Into existence, I'd write one now,

Filling the stanzas with more

Skin and tissue than a body needs,

Filling the lines with speech.

I'd even give you your mother's

Close-bitten nails and light-brown eyes,

For I think she had them. I saw her

Only once, through a train window,

In a yellow field. She was wearing 

A pale-coloured dress. It was cold.

I think she wanted to say something.

[From: The Transfiguring Places]

On The Death Of A Sunday Painter

He smoked a cherry-wood pipe, knew all about cannas,

And deplored our lack of a genuine fast bowler.

My uncle called his wife Soft Hands.

Once in 1936 he sat in his Holland Hall drawing-room

Reading Ulysses when a student walked in.

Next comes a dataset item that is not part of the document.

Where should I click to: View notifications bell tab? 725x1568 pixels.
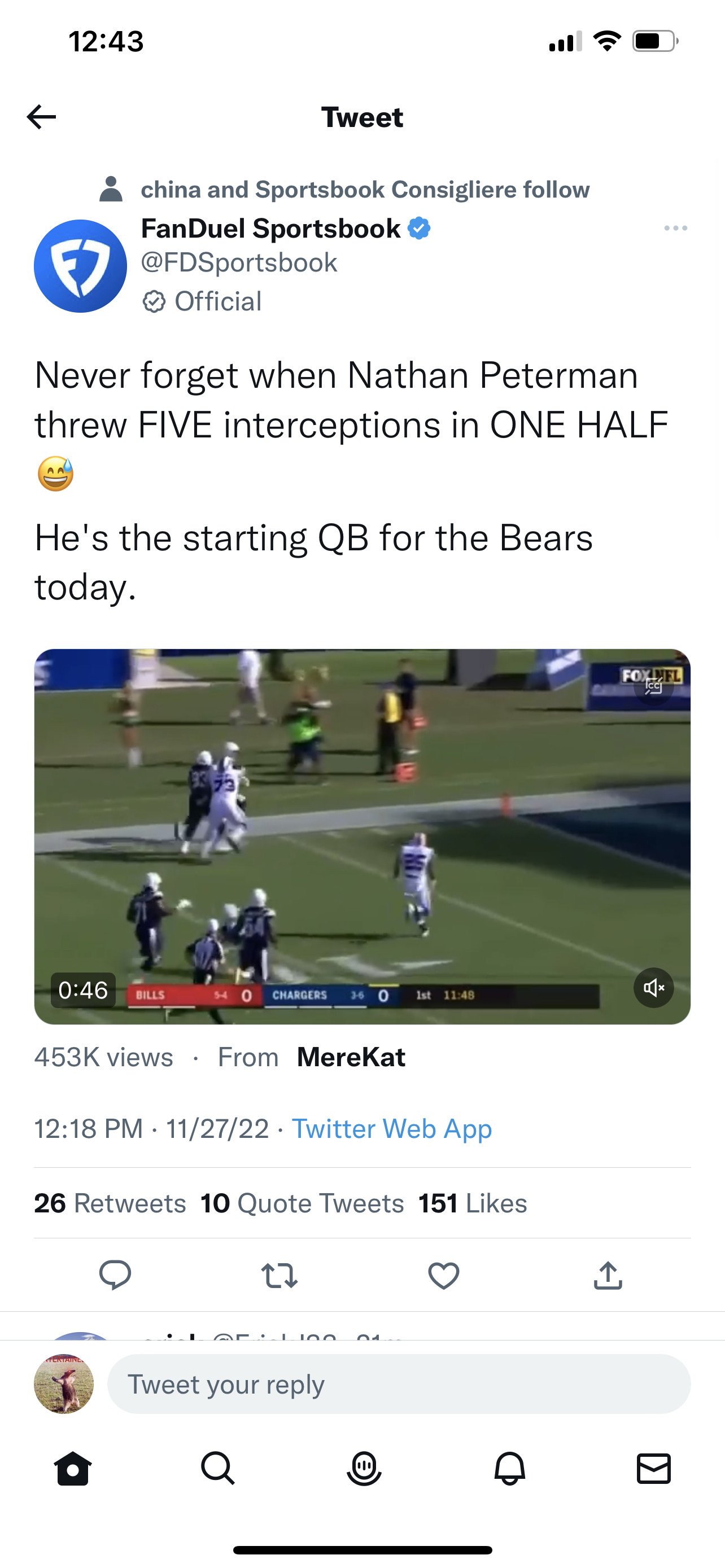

Years later I read him an essay on D.H. Lawrence

And the Imagists; he listened,

Then spoke of Lord Clive, the travels of Charles M. Doughty,

"My dear young fellow . . . "

I followed the truck on my bicycle

And left early; his friends sat all afternoon

In the portico of a nearby house.

[From: Distance in Statute Miles]

Mirza Ghalib In Old Age 

His eyesight failed him,

But in his soldier's hands,

Still held like a sword,

Was the mirror of couplets.

By every post came

Friends' verses to correct,

But his rosary-chain

Was a string of debts.

[From: Both Sides of the Sky] (anthology ed. by Eunice de Souza)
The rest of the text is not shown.